В общем, я всех тонкостей этого дела не знаю, но мне дядя рассказывал, что эта ветка должна была строиться с целью соединения железнодорожных станций Ручьи и Лигово. В нее бы входили такие станции как Большеохтинская, Проспект маршалла Блюхера, Петергофское шоссе… Дядя даже мне как–то ее схему рисовал, но я ее абсолютно не помню. Тем, кто жил в Калининском районе было бы очень хорошо – у них ведь метро вообще не было вблизи. Но построена ветка, если бы не Катастрофа, была бы, дай Бог, только сейчас.

Таким образом, за разговорами мы добрались до пункта назначения. К сожалению больше ничего нового от Юры мне узнать не довелось, зато я сам рассказал ему много интересных фактов про наше метро.

Из той информации, что я узнал за всю свою жизнь, можно вполне составить небольшую книжку.

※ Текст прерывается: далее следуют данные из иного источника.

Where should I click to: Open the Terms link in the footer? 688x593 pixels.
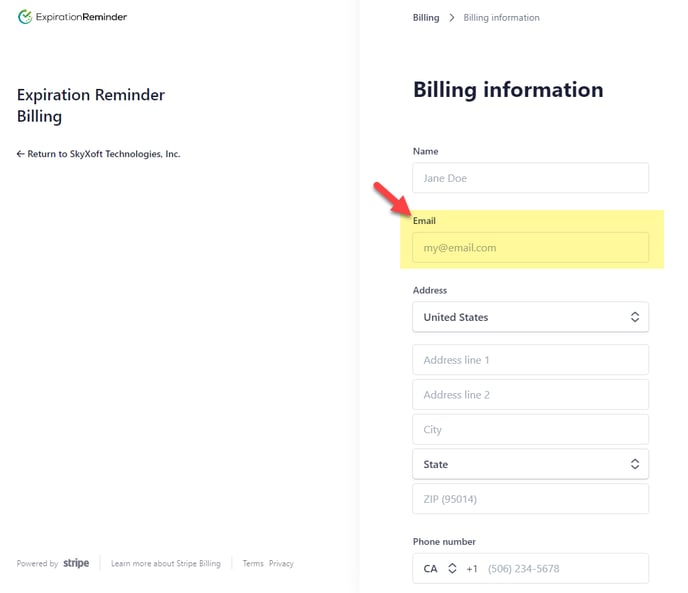pyautogui.click(x=253, y=563)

Вот только была пара проблем и притом очень серьезных: я не умею красиво излагать свои мысли на бумаге – это раз, издание книги в нынешних условиях попросту невозможна – это два. Об остальном можно уже и не говорить. К счастью, потерей памяти я до сих пор не страдал и как знать, может, когда–нибудь у меня появятся внуки, и я передам им все те знания о нашем питерском метро, которые ношу в своей голове.

Дима и Сережа сразу, как только увидели нас, стали потихоньку собираться.

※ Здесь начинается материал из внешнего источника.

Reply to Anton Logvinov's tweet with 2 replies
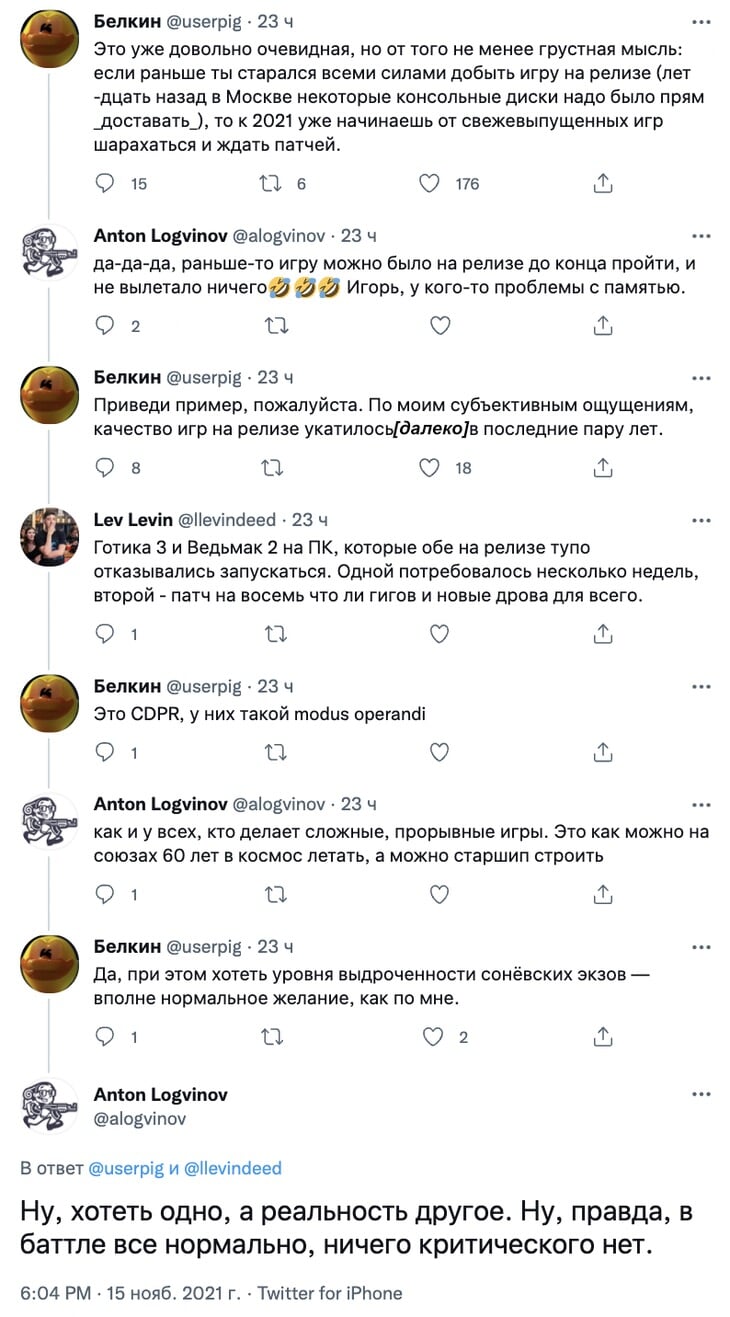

– Здорово, ребята! – Юра слез с дрезины и пожал каждому из них руки, после чего то же сделал и я. – Как обстакановка?

– Нормалек все. Тихо и спокойно, – сказал Серый.

– Точно. И мухи не кусают, – улыбаясь, добавил Дима.

– Мухи? Ты когда в последний раз мух–то видел? – скептическим и очень серьезным голосом спросил Юра. Я сразу понял, что это он так подтрунивает над приятелем. А вот Дима шутки юмора не оценил.

– Это просто такое выражение. Конечно же, я знаю, что мухи не водятся здесь, они все повымирали давно. Ты меня что, за идиота принимаешь, что ли?

– Да нет, конечно! Что ты взъелся–то? – Юра так посмотрел на Диму, как будто тот прямо у него на глазах превратился в ужасное чудовище. Серый тоже как–то испуганно глядел на своего партнера.

Вдруг Дима согнулся пополам и минуту его буквально душил приступ истеричного беззвучного хохота. Такого я еще не видел. С Димой случилась настоящая истерика и главное непонятно с чего. Наконец, когда он высмеялся и вытер рукавом слезы, выступившие на глазах от смеха, он объяснил нам свое поведение:

– Круто я тебя провел, а, Юра? А ты думал, я всерьез, да? Что я вот скептика включил? Ан нет, дорогой друг, я над тобой подшутил.